── Supplied text

= Nevada Department of Agriculture =

Nevada state government department

The Nevada State Department of Agriculture is the department of the Nevada State government responsible for managing the welfare of Nevada citizens and regulating Nevada's agriculture and related industries.

== History ==
The department was originally called the State Board of Stock Commissioners, which started operating following its approval on March 26, 1915, as part of the 1915 Nevada legislature. The commission focused on regulating the cattle, horse, and hog industries, including the inspection and management of animal diseases affecting these animals, in collaboration with the State Veterinary Control Service department of the University of Nevada.

It was only in 1961 that the board of commissioners was expanded into a state department. The structure of the organization underwent some changes following a change in legislation in 2013, where the Dairy Commission, the Commodity Food Program, and the Nutrition Programs were moved from other state departments and became part of the Department of Agriculture.

────

■ **Task directions**:
In the Nevada Department of Agriculture text, what was the department originally called?

── Given data

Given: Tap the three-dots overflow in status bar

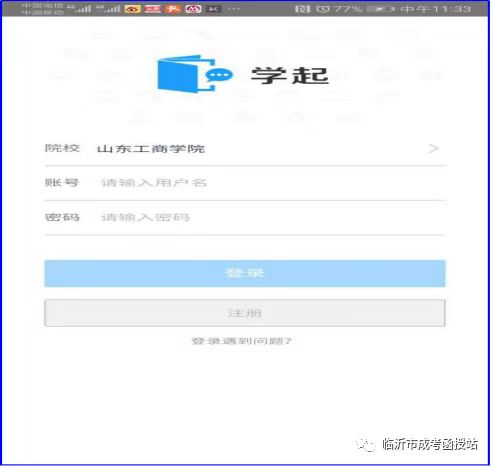Looking at the screenshot, I should tap(234, 9).
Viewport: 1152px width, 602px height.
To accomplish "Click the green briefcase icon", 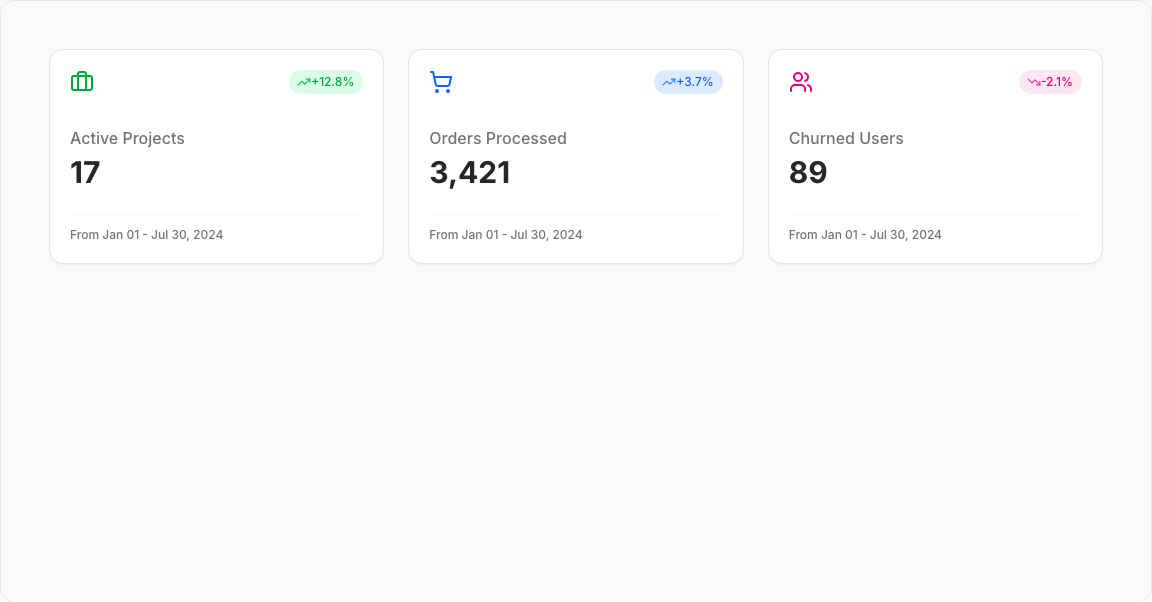I will click(82, 82).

────

■ **Expected output**:
The State Board of Stock Commissioners